BACKGROUND: Metabolic abnormalities and peripheral inflammation have been increasingly reported in patients at the onset of psychosis and associated with important physical health disorders and increased mortality. However, the impact of an abnormal metabolic-inflammatory status on the psychiatric outcome of these patients has not yet been investigated.
OBJECTIVES: The aims of this study were 1) to explore whether, in a sample of patients at their first episode of psychosis (FEP), an overall metabolic-inflammatory status may be measured, by combining metabolic and inflammatory variables in metabolic-inflammatory factors; 2) to explore the association between these factors and clinical outcome at 1-year follow-up (FU), in terms of symptoms severity and treatment response.
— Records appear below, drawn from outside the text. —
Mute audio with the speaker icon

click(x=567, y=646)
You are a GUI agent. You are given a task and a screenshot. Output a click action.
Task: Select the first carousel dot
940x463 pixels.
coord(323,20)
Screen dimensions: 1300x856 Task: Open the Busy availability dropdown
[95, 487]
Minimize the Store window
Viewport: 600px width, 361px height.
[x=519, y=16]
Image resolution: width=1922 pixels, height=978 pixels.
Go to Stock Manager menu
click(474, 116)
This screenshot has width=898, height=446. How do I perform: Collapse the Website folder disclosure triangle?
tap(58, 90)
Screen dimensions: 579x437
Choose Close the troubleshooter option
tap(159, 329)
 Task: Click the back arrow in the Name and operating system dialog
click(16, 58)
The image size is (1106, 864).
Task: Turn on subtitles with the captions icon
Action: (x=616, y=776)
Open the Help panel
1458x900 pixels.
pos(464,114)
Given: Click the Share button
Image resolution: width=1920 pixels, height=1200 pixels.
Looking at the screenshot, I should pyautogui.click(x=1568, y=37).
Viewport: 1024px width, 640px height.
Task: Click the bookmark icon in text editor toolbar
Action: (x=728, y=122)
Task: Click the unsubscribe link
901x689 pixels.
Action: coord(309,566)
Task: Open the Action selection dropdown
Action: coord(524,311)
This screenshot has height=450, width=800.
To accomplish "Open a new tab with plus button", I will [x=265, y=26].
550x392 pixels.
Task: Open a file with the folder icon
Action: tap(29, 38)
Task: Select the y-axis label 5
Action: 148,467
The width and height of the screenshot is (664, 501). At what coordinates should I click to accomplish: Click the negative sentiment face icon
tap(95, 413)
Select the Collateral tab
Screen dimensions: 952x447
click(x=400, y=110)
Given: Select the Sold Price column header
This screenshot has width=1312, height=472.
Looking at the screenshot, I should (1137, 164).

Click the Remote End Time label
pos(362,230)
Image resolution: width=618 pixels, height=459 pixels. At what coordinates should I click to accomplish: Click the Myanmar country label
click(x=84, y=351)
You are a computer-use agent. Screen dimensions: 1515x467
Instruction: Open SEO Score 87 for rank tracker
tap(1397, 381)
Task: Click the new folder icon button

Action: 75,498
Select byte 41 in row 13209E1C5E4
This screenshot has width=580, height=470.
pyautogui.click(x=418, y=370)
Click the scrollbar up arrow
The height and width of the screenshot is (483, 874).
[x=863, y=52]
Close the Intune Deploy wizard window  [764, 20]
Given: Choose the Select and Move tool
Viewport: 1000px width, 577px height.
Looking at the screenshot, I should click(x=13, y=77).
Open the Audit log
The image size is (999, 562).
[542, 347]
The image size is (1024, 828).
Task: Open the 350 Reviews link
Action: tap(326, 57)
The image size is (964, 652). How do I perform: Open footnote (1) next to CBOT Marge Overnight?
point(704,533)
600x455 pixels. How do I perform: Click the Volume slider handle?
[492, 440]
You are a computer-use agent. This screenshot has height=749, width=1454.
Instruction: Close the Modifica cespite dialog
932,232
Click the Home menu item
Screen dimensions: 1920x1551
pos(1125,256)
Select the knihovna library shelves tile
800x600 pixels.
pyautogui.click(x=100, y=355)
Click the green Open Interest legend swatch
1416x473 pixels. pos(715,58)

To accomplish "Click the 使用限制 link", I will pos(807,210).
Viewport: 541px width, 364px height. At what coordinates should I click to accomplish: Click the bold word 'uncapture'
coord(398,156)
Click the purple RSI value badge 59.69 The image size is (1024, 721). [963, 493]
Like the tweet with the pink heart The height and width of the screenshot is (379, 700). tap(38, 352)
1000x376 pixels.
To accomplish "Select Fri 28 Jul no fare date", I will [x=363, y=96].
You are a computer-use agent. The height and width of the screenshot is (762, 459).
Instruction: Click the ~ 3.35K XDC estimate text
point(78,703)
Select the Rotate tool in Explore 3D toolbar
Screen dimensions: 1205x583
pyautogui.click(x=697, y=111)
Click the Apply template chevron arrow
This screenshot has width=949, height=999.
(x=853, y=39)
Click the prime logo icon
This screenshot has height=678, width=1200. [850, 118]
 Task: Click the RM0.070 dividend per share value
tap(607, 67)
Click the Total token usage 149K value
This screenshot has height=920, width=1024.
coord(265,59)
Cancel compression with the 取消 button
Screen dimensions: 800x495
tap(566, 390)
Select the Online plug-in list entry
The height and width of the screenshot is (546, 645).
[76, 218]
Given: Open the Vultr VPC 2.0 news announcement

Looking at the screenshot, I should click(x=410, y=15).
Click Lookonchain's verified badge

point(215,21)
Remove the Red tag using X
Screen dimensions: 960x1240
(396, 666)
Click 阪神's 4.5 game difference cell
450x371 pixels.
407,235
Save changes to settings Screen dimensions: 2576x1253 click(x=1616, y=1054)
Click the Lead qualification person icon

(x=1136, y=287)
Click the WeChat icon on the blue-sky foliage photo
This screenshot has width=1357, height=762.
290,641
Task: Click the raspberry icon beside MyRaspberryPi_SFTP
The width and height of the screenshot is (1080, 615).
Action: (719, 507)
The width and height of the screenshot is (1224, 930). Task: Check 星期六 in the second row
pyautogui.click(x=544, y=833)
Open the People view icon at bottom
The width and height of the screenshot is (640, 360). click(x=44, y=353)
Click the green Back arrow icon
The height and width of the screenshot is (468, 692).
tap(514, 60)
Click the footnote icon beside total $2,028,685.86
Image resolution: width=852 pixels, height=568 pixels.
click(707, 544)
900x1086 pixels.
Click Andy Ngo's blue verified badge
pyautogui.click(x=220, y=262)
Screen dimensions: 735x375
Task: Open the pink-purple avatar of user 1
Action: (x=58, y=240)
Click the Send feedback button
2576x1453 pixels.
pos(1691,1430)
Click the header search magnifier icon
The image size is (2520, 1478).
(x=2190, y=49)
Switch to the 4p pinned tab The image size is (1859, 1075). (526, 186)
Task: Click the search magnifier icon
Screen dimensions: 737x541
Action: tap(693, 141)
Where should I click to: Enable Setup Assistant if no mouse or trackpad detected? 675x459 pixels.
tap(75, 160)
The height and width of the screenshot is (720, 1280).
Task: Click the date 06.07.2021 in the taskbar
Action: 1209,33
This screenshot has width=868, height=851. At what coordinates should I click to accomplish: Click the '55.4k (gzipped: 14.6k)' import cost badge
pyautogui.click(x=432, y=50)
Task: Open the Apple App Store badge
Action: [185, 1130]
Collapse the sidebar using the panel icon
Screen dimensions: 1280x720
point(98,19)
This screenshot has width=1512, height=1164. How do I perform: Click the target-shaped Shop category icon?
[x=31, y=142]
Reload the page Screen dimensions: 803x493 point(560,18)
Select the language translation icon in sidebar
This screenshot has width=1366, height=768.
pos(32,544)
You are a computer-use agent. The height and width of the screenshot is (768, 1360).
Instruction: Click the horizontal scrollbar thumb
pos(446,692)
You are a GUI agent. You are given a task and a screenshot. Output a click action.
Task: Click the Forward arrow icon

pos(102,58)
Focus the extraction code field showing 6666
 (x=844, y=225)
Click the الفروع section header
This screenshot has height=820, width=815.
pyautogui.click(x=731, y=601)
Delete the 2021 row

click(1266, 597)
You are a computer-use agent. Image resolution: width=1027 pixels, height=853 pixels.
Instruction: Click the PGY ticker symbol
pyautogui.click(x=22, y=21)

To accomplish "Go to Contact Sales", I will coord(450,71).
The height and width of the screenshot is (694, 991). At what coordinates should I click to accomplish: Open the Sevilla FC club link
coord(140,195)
METHODS: In this longitudinal study we recruited 42 FEP patients and 46 healthy controls (HC) matched with patients for age, gender and ethnicity. At baseline (T1) we measured high sensitivity C-reactive protein (hsCRP) as biomarker of inflammation, and body mass index (BMI), lipid profile and gluco-metabolic parameters (glycated hemoglobin (HbA1c) and fasting glucose) as metabolic variables. A principal component analysis (PCA) was then used to reduce the dimensionality of the dataset accounting for both inflammation and metabolic status. In FEP patients, we assessed symptoms severity at T1 and at 1-year FU (T2) as well as treatment response to antipsychotics at T2.
RESULTS: at T1, FEP showed higher HbA1c (p = 0.034), triglycerides (TG) (p = 0.045) and BMI (p = 0.026) than HC. PCA identified 3 factors: factor 1 accounting for hsCRP, TG and BMI, factor 2 accounting for LDL and cholesterol, and factor 3 accounting for fasting glucose and HbA1c. Factor 1 was associated with T1 negative symptoms severity (p = 0.021) and predicted T2 positive (p = 0.004) and overall symptoms severity (0.001), as well as general psychopathology (p < 0.001) and T2 treatment response (p = 0.007).
CONCLUSION: In this sample of FEP patients, inflammation and metabolism, closely correlated at the onset of psychosis, proved to play a key role as predictors of the clinical course of psychosis when combined in a single factor. These findings offer an important potential target for early screening and interventions.